Colon Cancer: Surgery as only treatment modality- Part 2
Dr. Femi Olaleye, medical director of Optimal Cancer Care Foundation, in this concluding part, told GERALDINE AKUTU how colon cancer could be managed.
How is it diagnosed?
Physical examination by a doctor can point to a diagnosis. Complaints such as fatigue, weight loss and blood in the stool with associated palpable abdominal or rectal mass, with evidence of rectal bleeding (occult or frank) usually need to be further investigated with
Blood tests – complete blood cell counts and Kidney and Liver Function Tests (to assess the patient’s organ function). Tumor markers such as CEA help to establish baseline and assess the extent of the disease as it carries a prognostic value.
Imaging tests – Ultrasound scans of the abdomen and the pelvic region. Chest and Abdominal X-rays with contrast studies (Barium swallow and Barium enema). CT scans and MRI are also very important to help stage the extent of the disease. PET scan (if available) is emerging as a very useful tool for staging the disease.

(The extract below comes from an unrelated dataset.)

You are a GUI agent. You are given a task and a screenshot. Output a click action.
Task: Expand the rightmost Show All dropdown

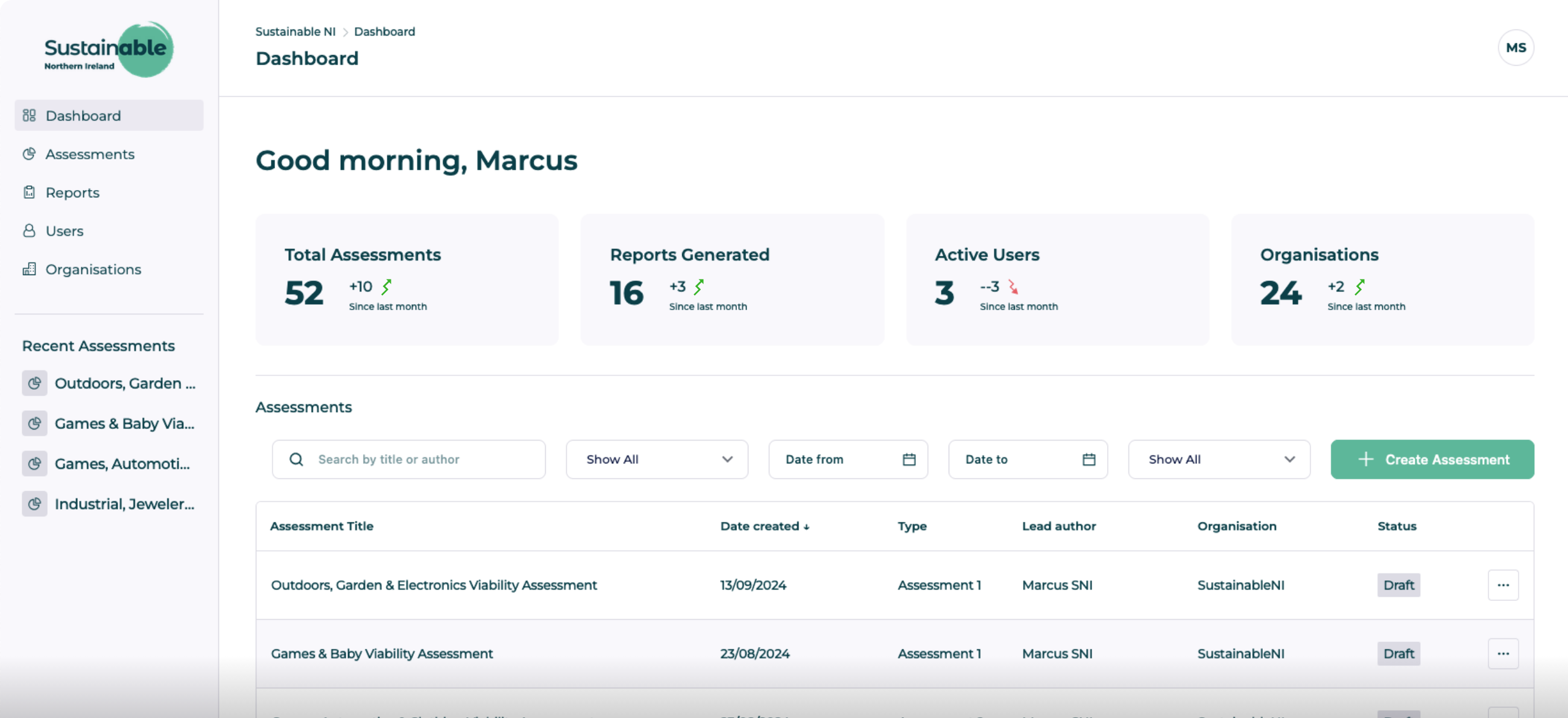tap(1219, 459)
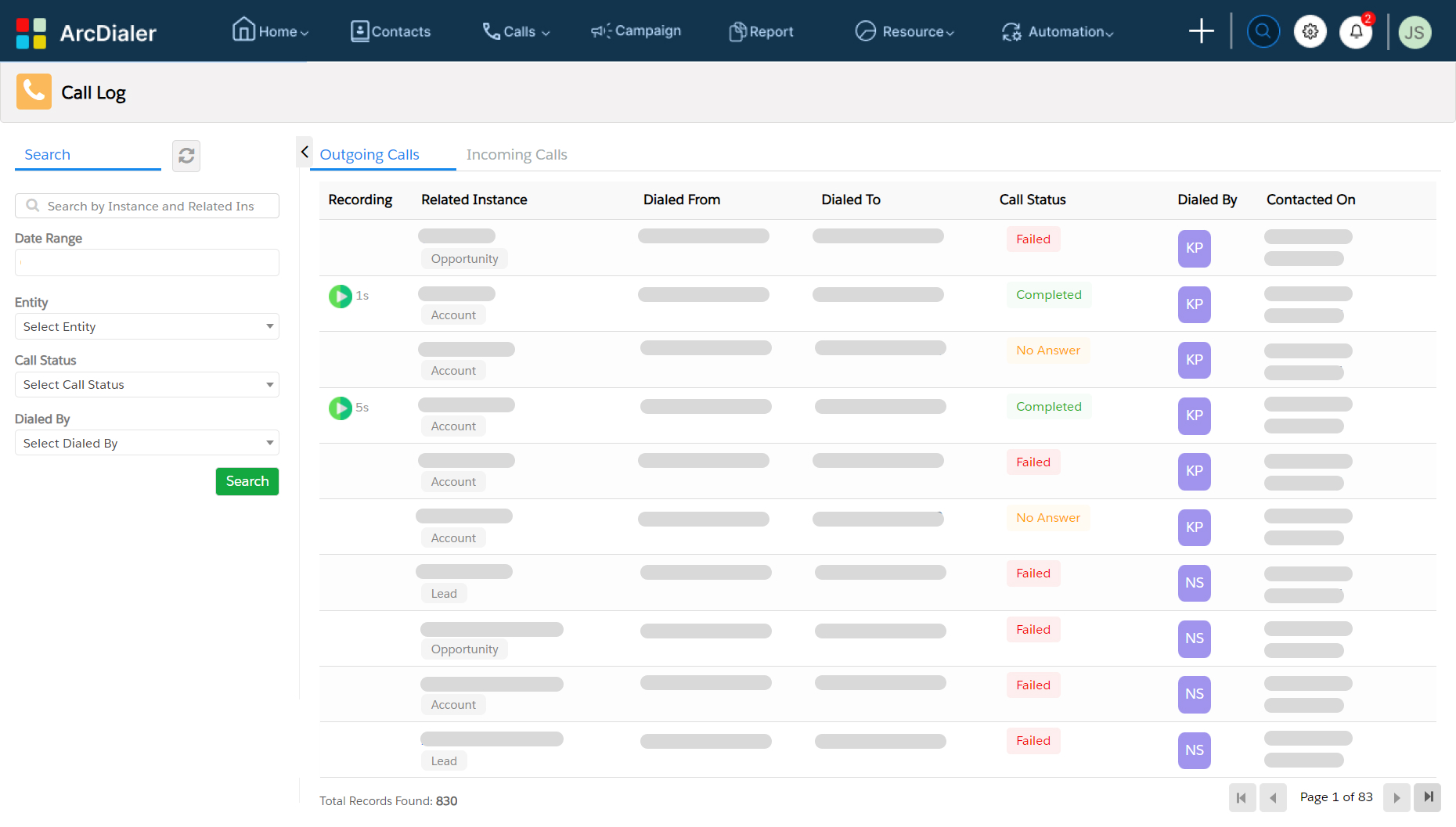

Colonoscopy/Sigmoidoscopy and Biopsy for Histology – Direct visualisation of the tumour with a camera and taking of small tissue samples for confirmation of the diagnosis by a pathologist is essential before commencing treatments.

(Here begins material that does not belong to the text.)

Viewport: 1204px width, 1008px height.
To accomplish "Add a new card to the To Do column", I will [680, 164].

Molecular Testing – The treatment of colon cancers is increasingly guided by molecular testing of the tumor. There are now published evidence-based guidelines and guidance for specialists managing colon cancers in order to improve clinical care.
What are treatment options?
Surgery – remains the only curative treatment modality. Surgical resection of a cancer with portion of the affected bowel provides good prognosis for patients with limited disease without metastasis (Stage I – III).

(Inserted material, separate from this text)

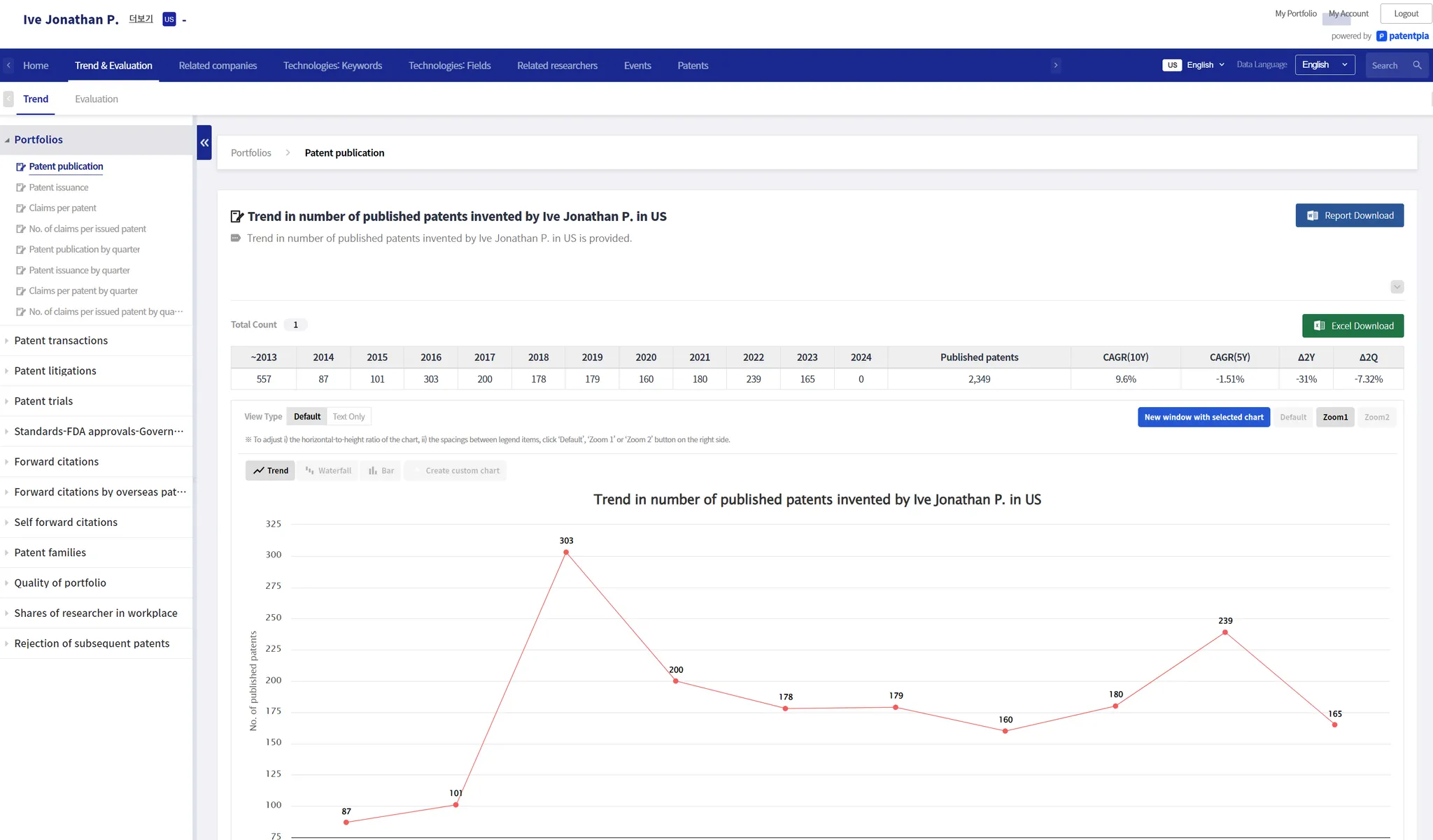Open Patent issuance by quarter link
Screen dimensions: 1433x840
79,270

Adjuvant Chemotherapy – standard for patients with Stage III but its use in Stage II is controversial.
Radiation therapy – limited to palliative care for selected metastatic sites such as the brain and bone metastases.
Chemotherapy only – reserved for patients with metastatic colorectal cancer.
What lifestyles changes can be made to avoid or manage the disease?
Invasive colorectal cancer is a multi-factorial disease process. Genetic factors, environmental exposures (including diet) and inflammatory conditions of the digestive tract are all involved in the development of the disease.
The use of aspirin has been shown to be effective in both primary prevention of colorectal cancer.
The goal of colorectal cancer screening in high-risk environments and in patients with evidence of precancerous lesions (colon polyps) is to decrease the mortality and improve prognosis due to early detection of the tumour.